Die kommissarische Leitung der Median-Klinik, die mit 120 Beschäftigten einer der größten Arbeitgeber der Region ist, hatte Jana Weinhold bereits seit Januar inne. Zudem war sie von Januar bis Mai 2015 schon einmal als Krankheitsvertretung in dieser Position tätig. Jetzt aber haben sie und die Unternehmensführung einen neuen Vertrag unterzeichnet, in dem es das Wort „kommissarisch“ nicht mehr gibt. Schließlich hat Jana Weinhold bewiesen, dass sie es kann.

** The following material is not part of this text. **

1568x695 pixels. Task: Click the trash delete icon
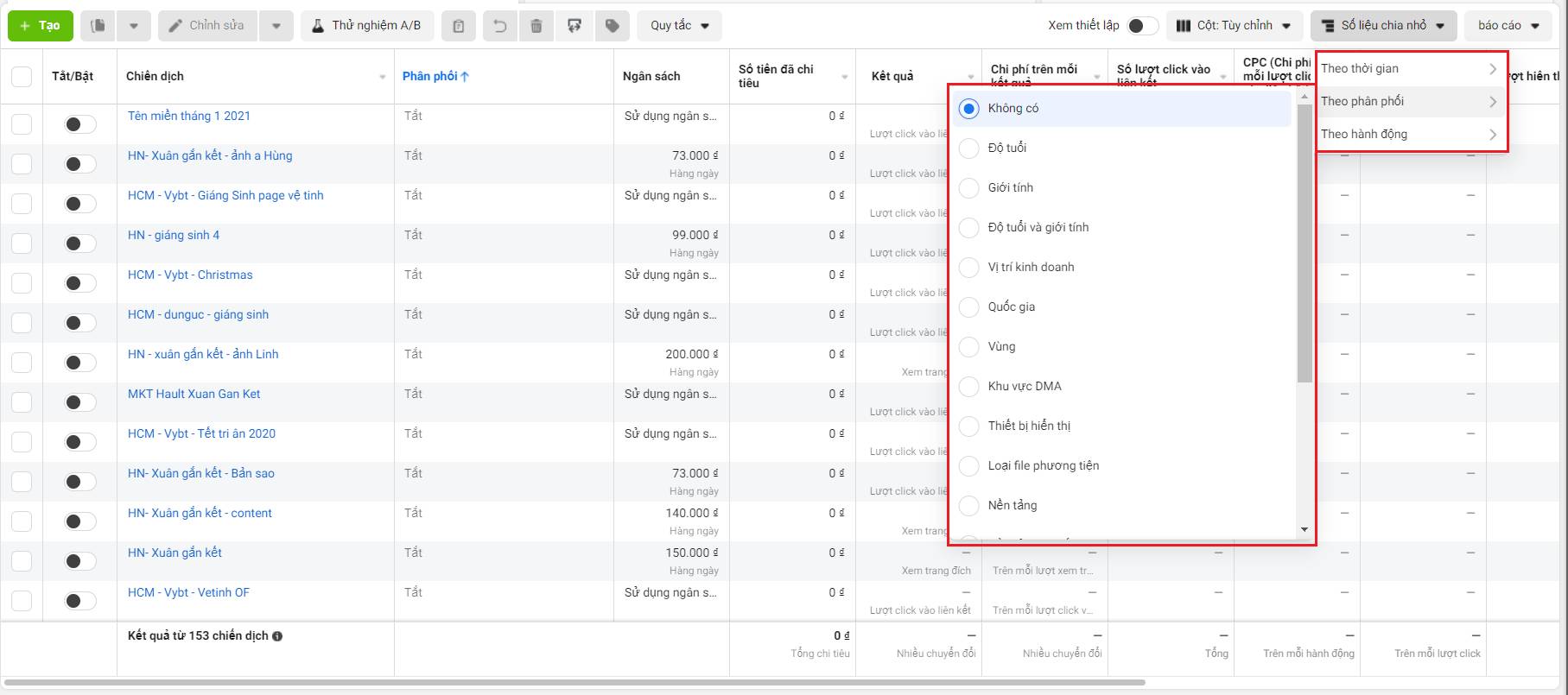[536, 26]
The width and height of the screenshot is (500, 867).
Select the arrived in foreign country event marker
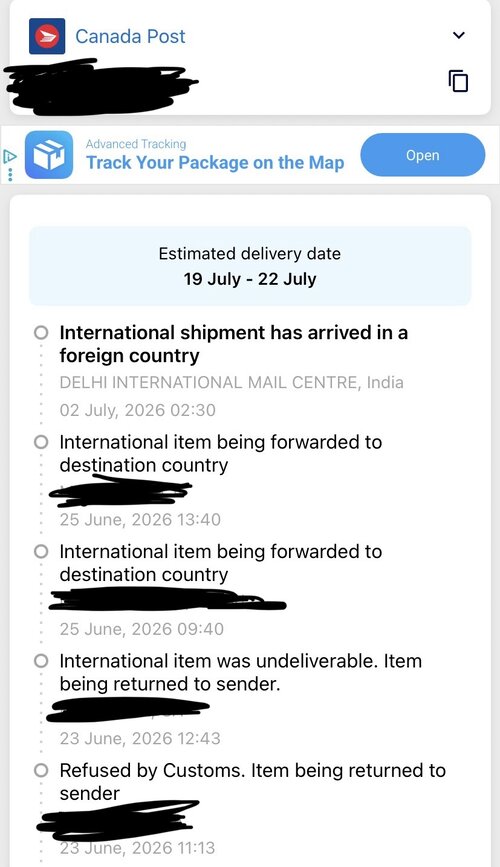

Sechs Jahre Chef-Assistenz

Ursprünglich hat die zweifache Mutter, die aus Schenkenhorst stammt und die heute mit ihrem Mann in Röwitz zu Hause ist, mal eine Beamtenlaufbahn angestrebt. Doch nach der Wendezeit galt es, sich neu zu orientieren. Und so begann Jana Weinhold 1995 in der Median-Klinik Kalbe. Sie ist somit eine Frau der ersten Stunde. Und an ihren ersten Auftritt dort erinnert sie sich noch ganz genau. Auf der Suche nach einem Ansprechpartner für ihre Bewerbung lief sie nämlich ausgerechnet dem damaligen Verwaltungsleiter Christian Rettberg über den Weg. Beide kannten sich nicht und wussten nichts vom jeweils anderen. Aber schon nach einem kurzem Wortwechsel bescheinigte der Herr der Dame wegen ihrer zugewandten Art: „Na, wenn Sie so weitermachen, dann werden Sie hier mal Chef.“ Rettberg sollte recht behalten.

In den vergangenen sechs Jahren hat Jana Weinhold als Assistentin der Geschäftsführung agiert, kennt also beide Seiten des großen Bürotisches. Und an beiden Seiten kommt es auf eine gute Kommunikation an, hat sie gelernt. Wichtig ist Jana Weinhold, dem Team Kontinuität zu geben. Denn in den vergangenen Jahren hatte es sich mehrfach auf eine neue Leitung einstellen müssen.

Gemeinsam werde nun das Ziel angestrebt, sagt die Chefin, die super Noten bei der Patientenzufriedenheit – bei der bislang letzten Befragung gab es insgesamt eine 1,2 – zu behalten und sich auch wieder stärker in das Geschehen in der Stadt Kalbe einzubringen. „Wir haben auch eine gewisse Verantwortung dem Standort gegenüber“, ist Jana Weinhold überzeugt. Und so war eine ihrer ersten Amtshandlungen als neue Leiterin, eine Firmenente zu erwerben, die nun beim Rennen am 5. August an den Start geht.